# What to work on
Carry on the Lorne Greene's New Wilderness episode list below from the point where it stops, before the lines that follow it.

# Page text
------------------------------------
= List of Lorne Greene's New Wilderness episodes =

Lorne Greene's New Wilderness was a wildlife documentary series that ran from 1982 to 1987 with 104 episodes.

== Season 1: 1982–1983 ==

| No. in season | Title | Original release date |
| 1 | "The Hunters of Chubut" | September 14, 1982 |
On the rugged coast of Argentina, Sea Lions battle one another to breed and to survive attacks from Killer Whales.
| 2 | "A Love story, the Canada Goose" | September 21, 1982 |
The Canada Goose's persistence in surviving various threats from other animals and man is examined.
| 3 | "The Wild Man of the Forest--The Orangutan" | September 28, 1982 |
The work of a female Borneo research station employee who returns Orangutans to the jungle is documented.
| 4 | "Super Bear--The Grizzly" | October 5, 1982 |
The awesome strength of the Grizzly Bear is observed in Alaska.
------------------------------------
# Raw data
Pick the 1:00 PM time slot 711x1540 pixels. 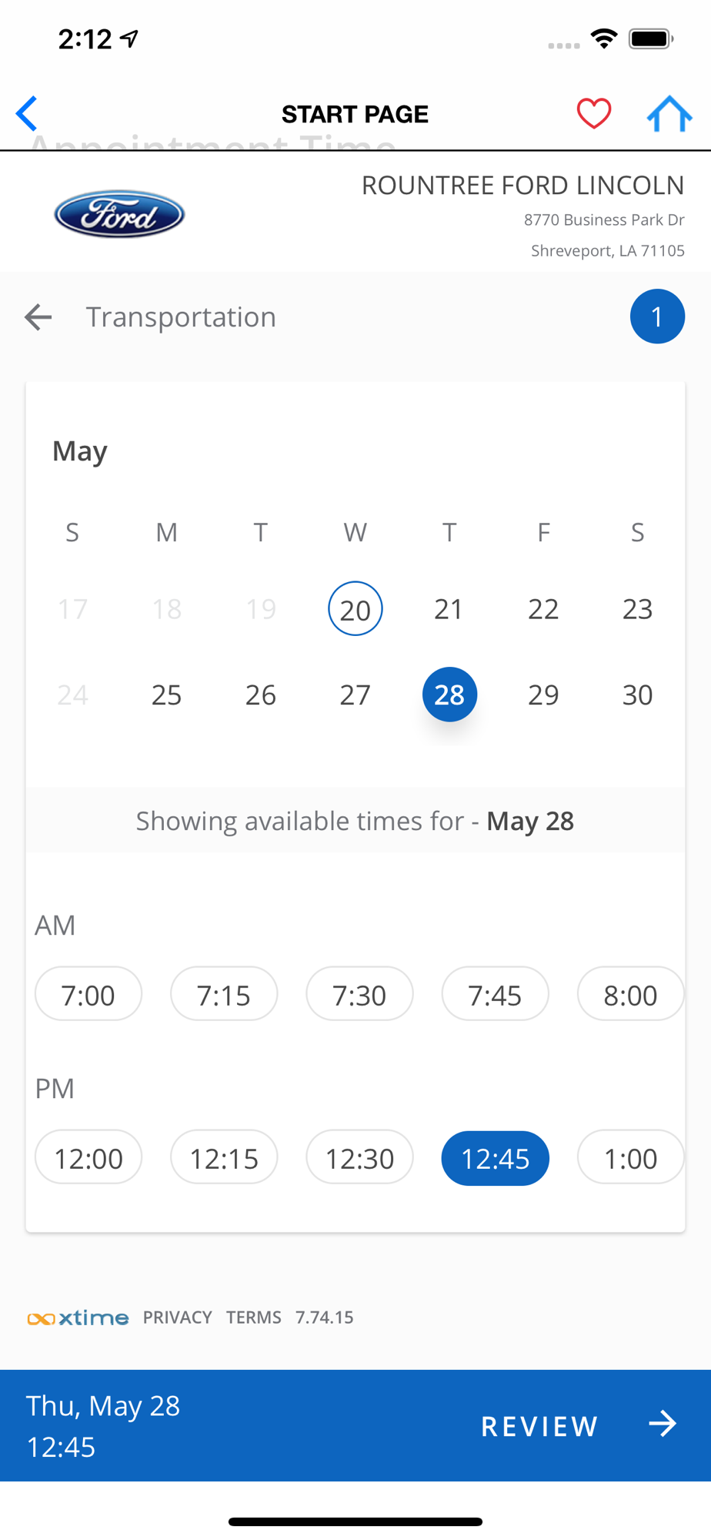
------------------------------------
# Exercise response
| 5 | "The Cheetah: Mother on the Run" | October 12, 1982 |
A vulnerable African Cheetah mother fights for her life.
| 6 | "Old Dog, New Tricks" | October 19, 1982 |
The new ways the Coyote is adapting to mankind's wiles are examined.
| 7 | "The Elephant People" | October 26, 1982 |
With the help of mankind, a month-old Elephant races across the flood desert of Southwest Africa to find his missing family.
| 8 | "Heart of a Lion" | November 2, 1982 |
Outcast Lions that live a very different lifestyle from other animals of their type are examine.
| 9 | "Demon Dogs" | November 9, 1982 |
A look at the wild dogs who have joined on the plains called the Serengeti.
| 10 | "Elk, Mother Nature's Lonesome Cowboys" | November 16, 1982 |
Two Elk battle for the right to breed, then the winner tries to survive the harsh winter season.
| 11 | "Prisoners of the Dunes" | November 23, 1982 |
The sand dunes of southwest Africa's Namib Desert, whose evolution was frozen 50 million years ago and produced some highly unusual creatures, are examined.
| 12 | "Army Ants, Sisterhood of Fear" | November 30, 1982 |
A trip into the jungles of Columbia to meet the Hamatum, a tribe of nomadic ants.
| 13 | "Five Seasons of the Fox" | December 7, 1982 |
The secret lives of three generations of Red Foxes are examined.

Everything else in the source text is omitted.